Nur wenn er meinen Namen zog, durfte er mich zur Frau nehmen.
Vier Jahre lang hatte Adrian viermal einen Zettel gezogen.
Und kein einziges Mal hatte er meinen Namen gezogen.
Ich hatte immer geglaubt, er hätte sich meinetwegen mit seiner Familie überworfen, dass er sogar bereit gewesen war, seine Position als Don zu riskieren, nur um mich zu wählen.
Jedes Mal, wenn es nicht klappte, hielt er mich fest und flüsterte:
„Ist schon gut. Wir haben noch nächstes Jahr.“
Und ich liebte ihn so sehr, dass es wehtat.
So sehr, dass ich bereit war zu warten, Jahr für Jahr.
Dieses Jahr sagte ich mir:
Wenn er meinen Namen immer noch nicht zieht…
werde ich das Ergebnis heimlich vertauschen.

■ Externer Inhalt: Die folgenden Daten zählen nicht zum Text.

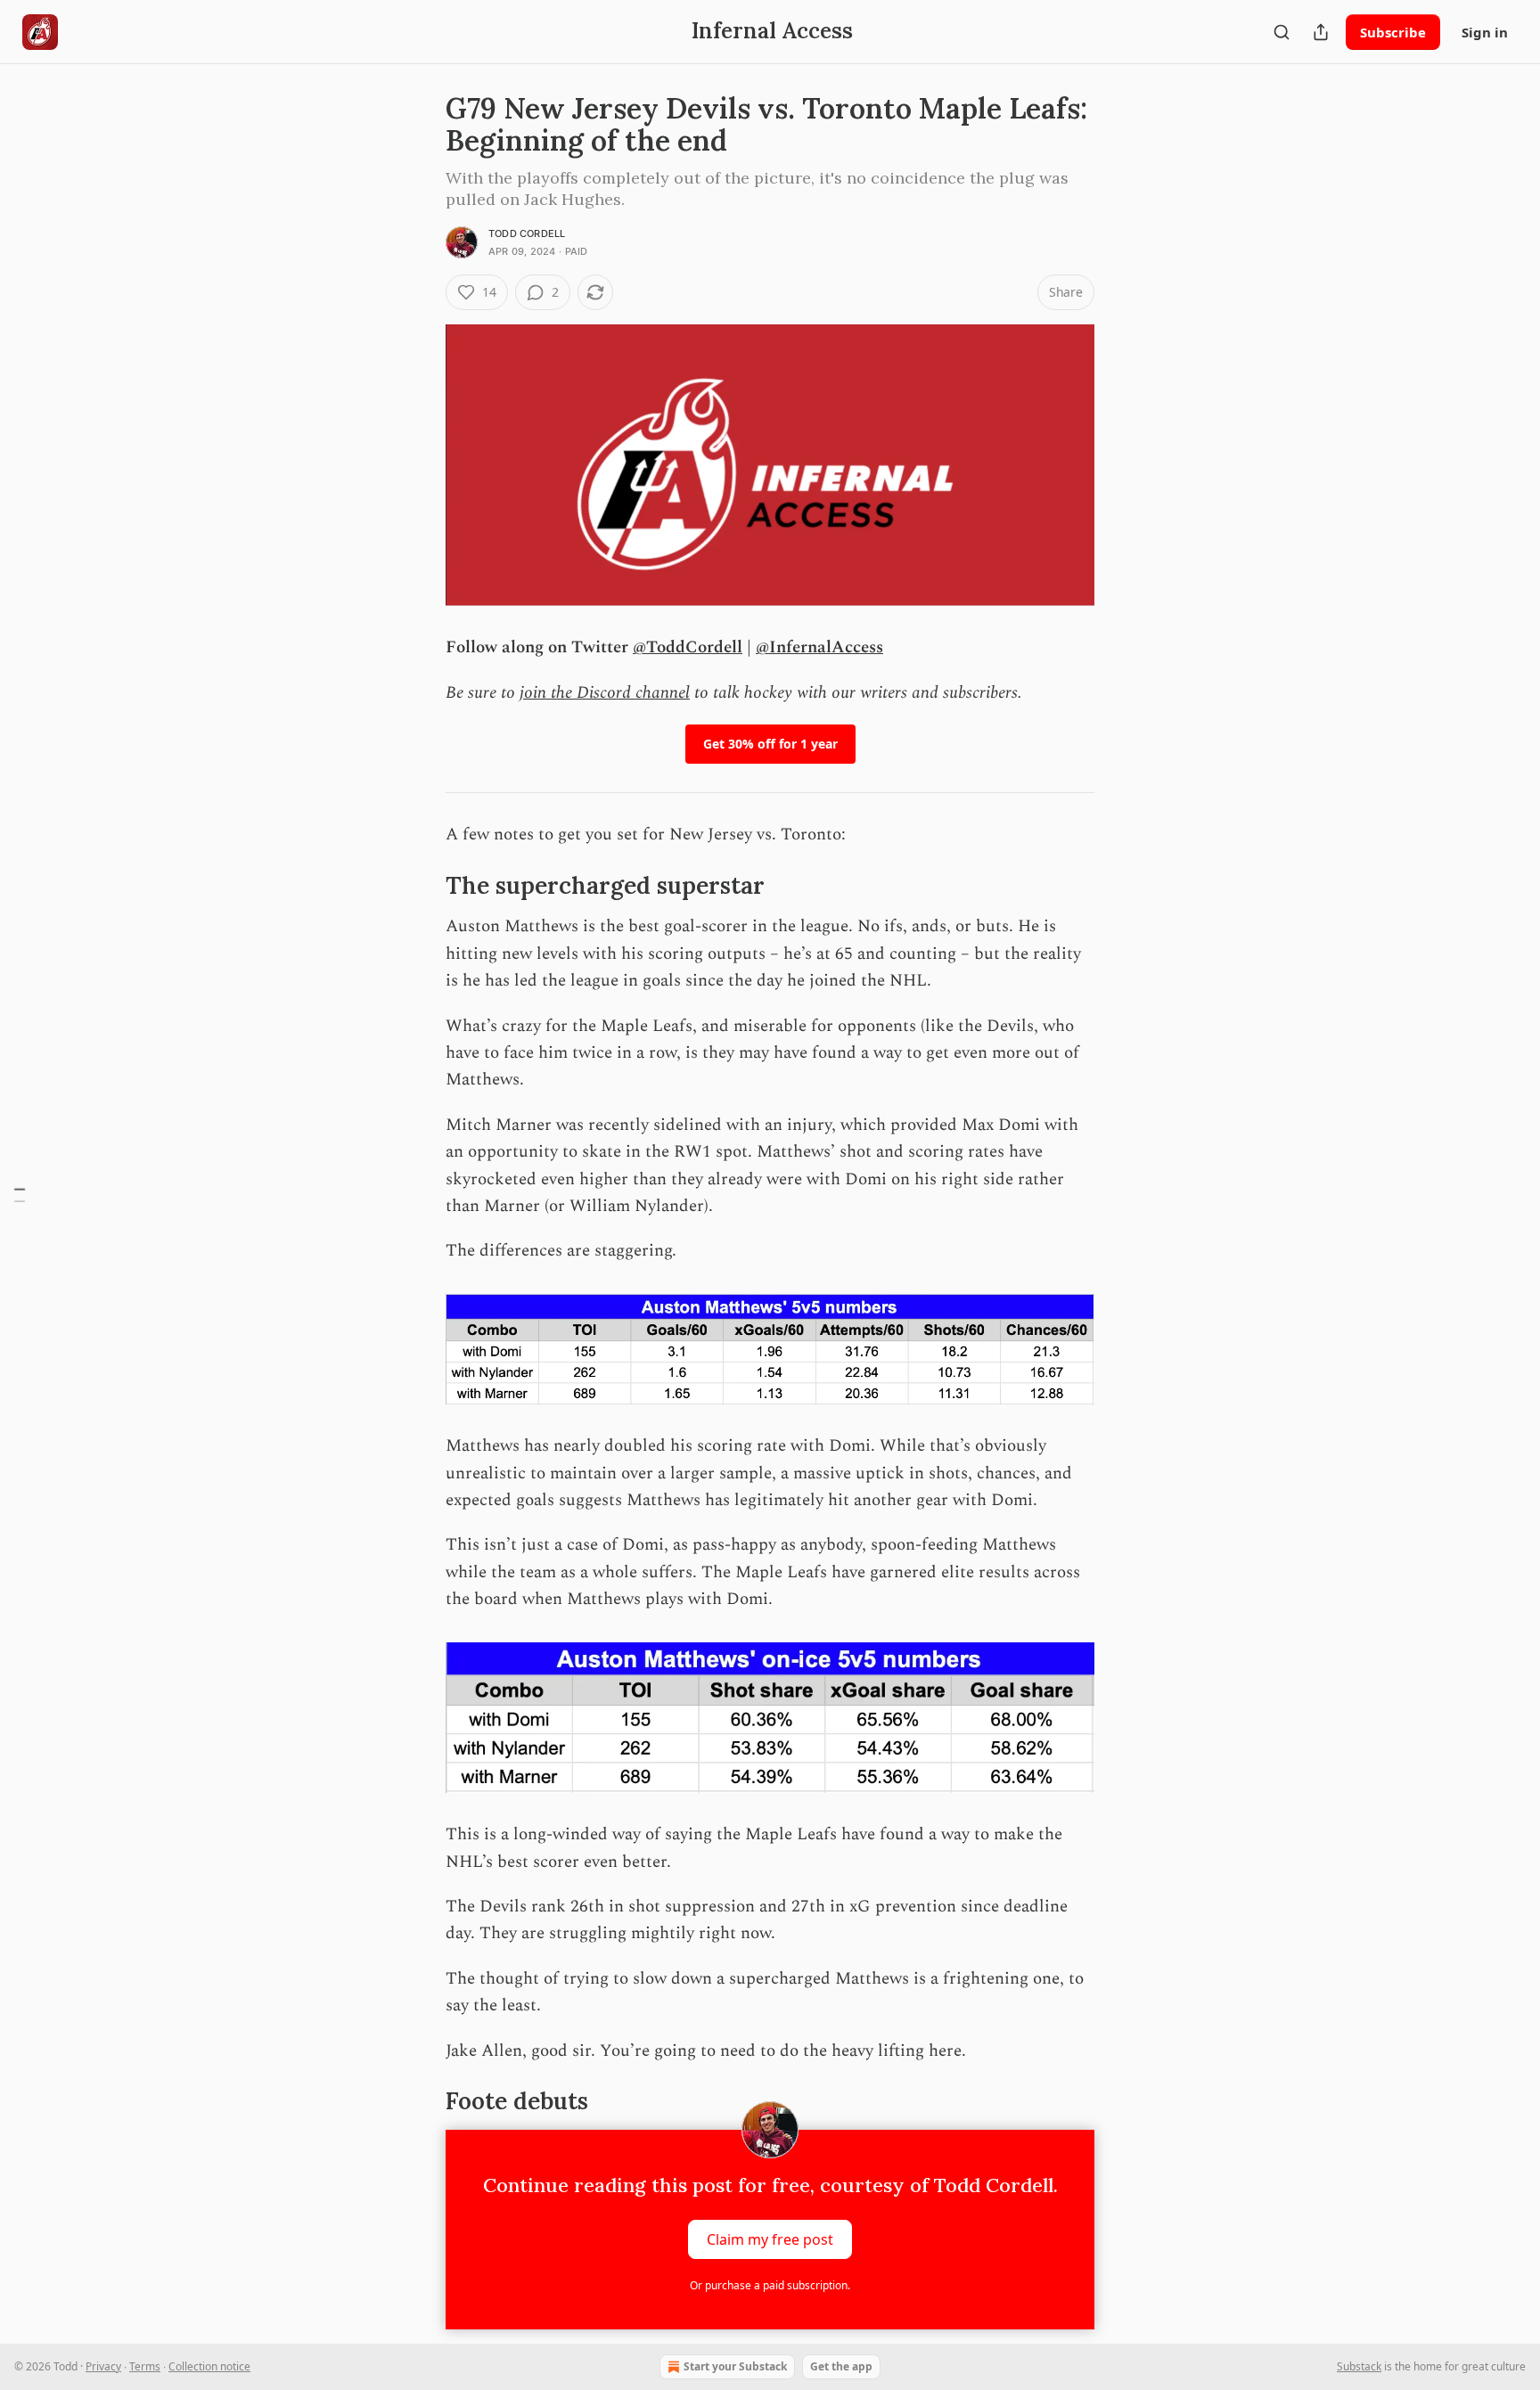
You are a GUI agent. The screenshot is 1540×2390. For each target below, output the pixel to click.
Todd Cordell (526, 233)
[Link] (420, 886)
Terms (144, 2366)
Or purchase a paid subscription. (770, 2285)
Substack (1359, 2366)
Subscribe (1393, 32)
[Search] (1281, 32)
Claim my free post (770, 2238)
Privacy (103, 2366)
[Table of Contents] (19, 1195)
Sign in (1485, 32)
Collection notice (209, 2366)
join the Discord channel (605, 693)
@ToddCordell (687, 647)
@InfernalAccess (819, 647)
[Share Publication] (1321, 32)
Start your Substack (735, 2366)
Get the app (841, 2366)
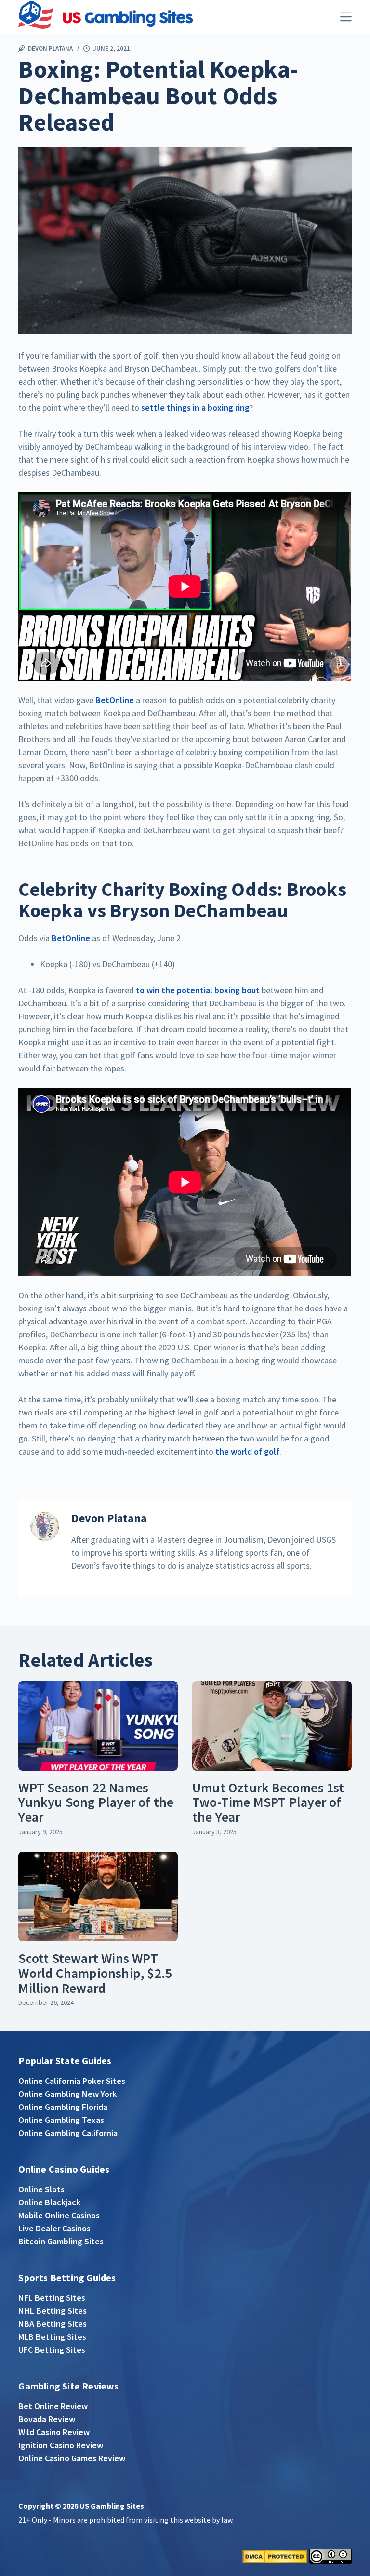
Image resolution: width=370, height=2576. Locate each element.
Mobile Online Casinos (59, 2215)
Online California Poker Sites (71, 2080)
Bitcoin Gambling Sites (61, 2241)
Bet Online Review (53, 2406)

Ich schlich zur Tür von Adrians Arbeitszimmer und hörte, wie sein jüngerer Bruder fragte:
„Don … jedes Jahr ziehst du tatsächlich Irenes Namen. Warum tust du so, als hättest du es nicht? Liegt es daran, dass du Sera immer noch nicht loslassen kannst?“
Doch er sagte nur mit ausdrucksloser Stimme:
„Sera braucht mich dringend.
Mach es wie immer: Tausch Irenes Namen gegen einen leeren Zettel aus.“
Er ging hinaus, ohne sich umzudrehen.
Anstatt zu tauschen, warf sein Bruder den leeren Zettel in den Papierkorb, ließ den mit meinem Namen auf dem Tisch liegen und eilte Adrian hinterher.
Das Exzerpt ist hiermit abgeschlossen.